Another model of public health law capacity-building is needed, including through South-South collaboration. For example, in East Africa, a human rights-based research initiative provides technical assistance and regional networking between legal and public health scholars to improve diets and address NCDs.[11] And an initiative of the Faculty of Public Health (UK) and global public health organizations aims to support greater collaboration between public health professionals, legal experts, and affected communities to support climate litigation.[12]


Global Health Law and Policy is an invaluable, timely resource. It demonstrates the breadth, potential power, and utility of health law to address major health challenges. All have a legal dimension requiring an understanding of national and international legal as well as health systems. International legal frameworks, including human rights treaties, are crucial tools, but their power to oblige state action is limited. Civil society engagement in health law and policy reform is essential, including in supporting state action to address the commercial determinants of health. Collaboration between legal experts, public health professionals, and civil society organizations is needed to identify and support rights-based health law and policy reforms to address health challenges. Today, climate change is the greatest health threat faced by humanity. It may soon be considered a cross-cutting theme for all global health challenges, and hence global health law and policy.

David Patterson, LLM, MSc, HonMFPH, is a PhD candidate in the Groningen Centre for Health Law, Faculty of Law, University of Groningen, Netherlands.


[1] UNAIDS and Office of the United Nations High Commissioner for Human Rights, International Guidelines on HIV/AIDS and Human Rights, UN Doc. HR/PUB/06/9 (2006).

[2] World Health Organization, “Best Buys” and Other Recommended Interventions for the Prevention and Control of Noncommunicable Diseases (Geneva: World Health Organization, 2017).

[3] R. S. Magnusson, B. McGrady, L. Gostin, et al., “Legal Capacities Required for Prevention and Control of Noncommunicable Diseases,” Bulletin of the World Health Organization 97/2 (2019).

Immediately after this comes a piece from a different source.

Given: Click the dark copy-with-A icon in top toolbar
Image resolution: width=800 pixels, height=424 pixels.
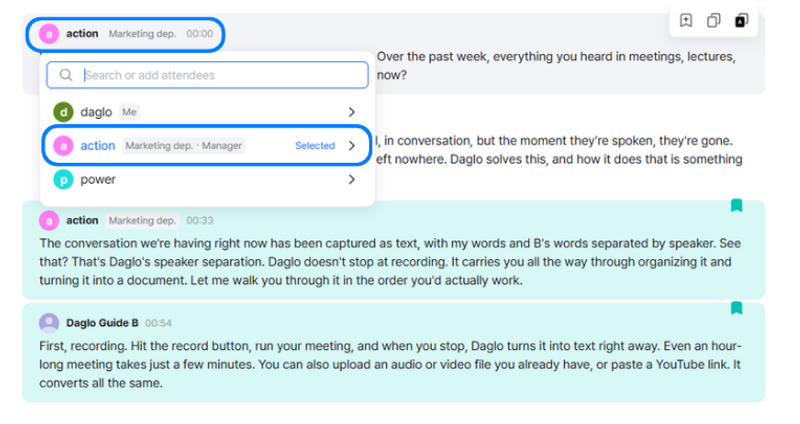Looking at the screenshot, I should 741,20.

[4] D. W. Patterson, “Human Rights-Based Approaches and the Right to Health: A Systematic Literature Review,” Journal of Human Rights Practice (2024).

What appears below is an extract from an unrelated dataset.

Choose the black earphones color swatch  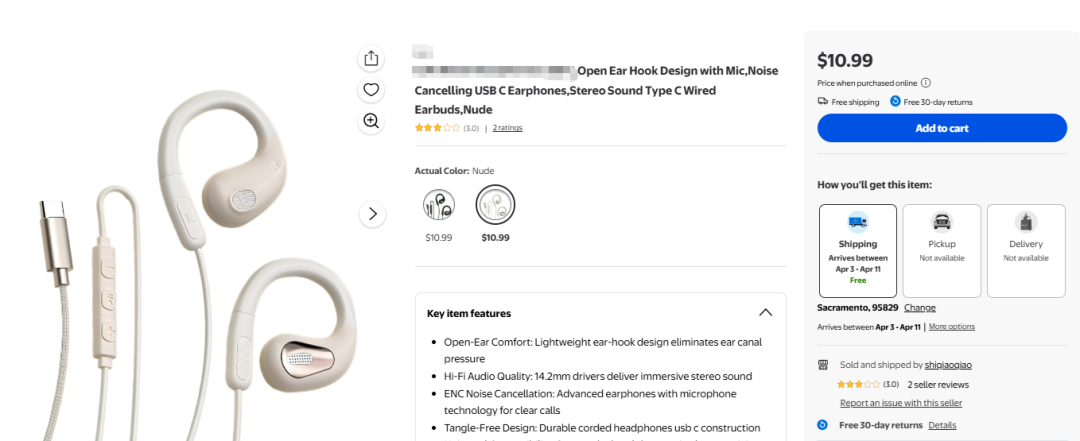(x=438, y=205)
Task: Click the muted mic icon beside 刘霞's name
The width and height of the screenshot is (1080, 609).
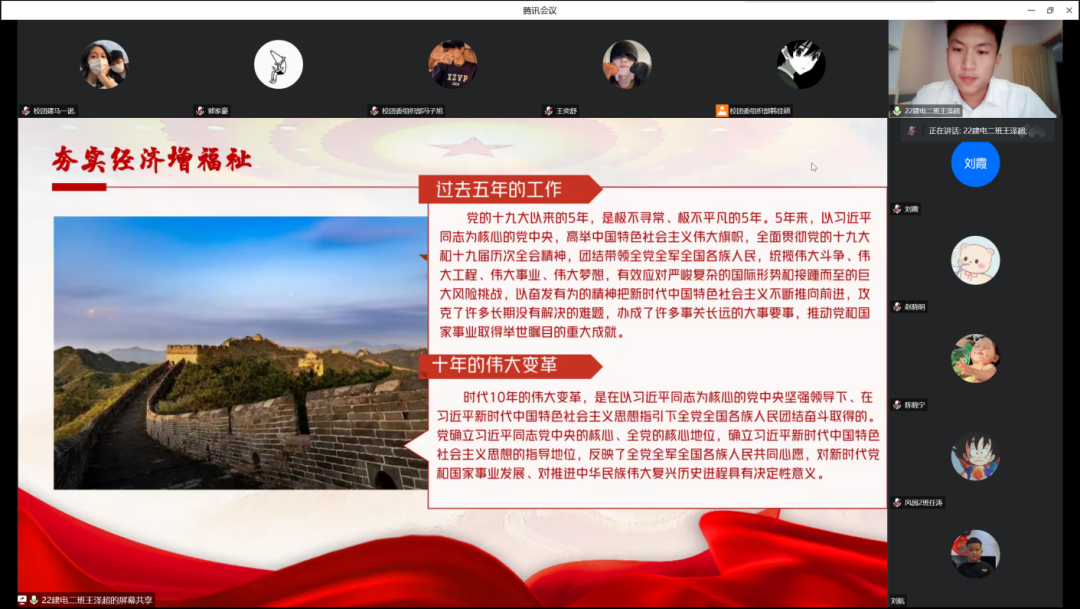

[5] X. Seuba, “A Human Rights Approach to the WHO Model List of Essential Medicines,” Bulletin of the World Health Organization 84/5 (2006).

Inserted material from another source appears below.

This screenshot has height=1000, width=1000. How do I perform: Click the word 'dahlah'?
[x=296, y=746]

[6] E. R. Fletcher, “Italy and United States: Remove Reference to Sugary Drink Tax from WHO NCDs Report,” Health Policy Watch (January 30, 2019),

[7] T. Alfven, T. Erkkola, P. D. Ghys, et al., “Global AIDS Reporting – 2001 to 2015: Lessons for Monitoring the Sustainable Development Goals,” AIDS and Behavior 21/Suppl 1 (2017).

[8] M. Heywood, “South Africa’s Treatment Action Campaign: Combining Law and Social Mobilization to Realize the Right to Health,” Journal of Human Rights Practice 1/1 (2009).

[9] UNAIDS, Rights in the Time of COVID-19: Lessons from HIV for an Effective, Community Led Response, UN Doc. UNAIDS/JC2988E (2020).

[10] World Health Organization, Proposal for Negotiating Text of the WHO Pandemic Agreement, UN Doc. A/INB/7/3 (2023), art. 16.

[11] A. Garde and S. Abdool-Karim, Human Rights and Healthy Diet Research Support Initiative: Synthesis Report (Human Rights and Healthy Diet Research Support Initiative, 2022).

[12] D. W. Patterson and F. Tahzib, From Analysis to Action: Climate Change Litigation; A Guide for Public Health Professionals (Faculty of Public Health and Aletta Jacobs School of Public Health, 2023).